Я скромно потупился.
— Где вас контузило? — спросил субкоммандант, будто это было для него очень важно.
— Под Рембоем, в июне двадцать первого… При попытке прорваться из окружения…
— Я помню, — прервал меня он и закурил уже третью по счету сигарету с момента своего появления. — И часто с вами бывает… такое?
— Да нет, — честно признался я. — Поэтому я ничего и не сказал вам раньше. Зачем зря ворошить прошлое?
Он молчал.
— Скажите, господин субкоммандант, много ли бед я натворил? — пробормотал я. — То есть… многих ли я убил сейчас?
— Убил? — повторил он удивленно. — Нет, Ян. На этот счет можешь быть спокоен… Но некоторых ты ушиб весьма прилично, двое сейчас — в реанимации, остальные — в медпункте…
— И что мне за это будет?
— Благодарность тебе будет… за содействие вооруженным силам в выполнении поставленных задач! Нет, я серьезно… Направим в редакцию благодарственное письмо за моей подписью. Или красивый диплом оформим…

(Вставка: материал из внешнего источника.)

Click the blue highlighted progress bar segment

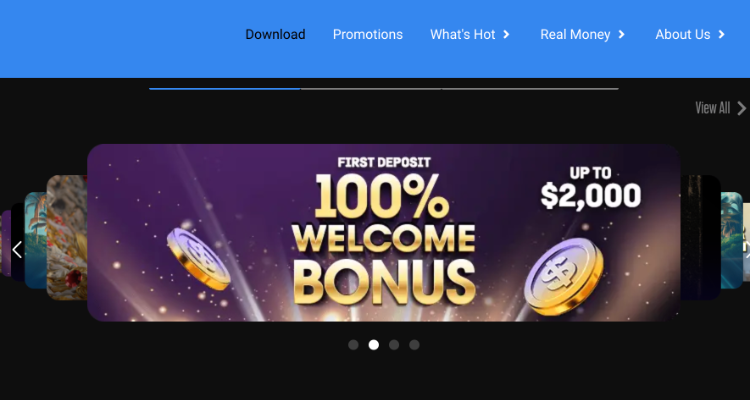(x=225, y=89)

— А как же ущерб, нанесенный мной? — ехидно поинтересовался я.
— Что — ущерб? — махнул рукой субкоммандант. — Спишем… В конце концов, на учениях допускается определенный процент… пострадавших. Ведь армия — не школа бальных танцев, и учить солдат надо по-настоящему, без каких-либо скидок, верно?
— Не надо никаких благодарностей и дипломов, — с трудом двигая губами, возразил я. — Только медальон верните — я его своим внукам завещаю как память о войне…
ЯН РАМИРОВ, ШТАТНЫЙ СОТРУДНИК ЮНПИС (ПРОДОЛЖЕНИЕ)
— Кстати, вернул он тебе твой медальон? — полюбопытствовал Брилер.
— Конечно… Зачем он ему?
— Тогда давай его сюда, — деловито приказал Дефорски.
— А в чем дело?
— Узнаешь, — сказал Брилер, успокаивающе хлопая меня по плечу. — Скоро все узнаешь, Ян.
Я положил на стол коробочку медальона и подошел к окну, хотя меня так и подмывало посмотреть, зачем это он им понадобился.
Кабинет Брилера располагался на сто девятом этаже, поэтому смотреть из окна было так же, как из кабины вертолета. Только вместо винта над головой жужжал мощный кондиционер.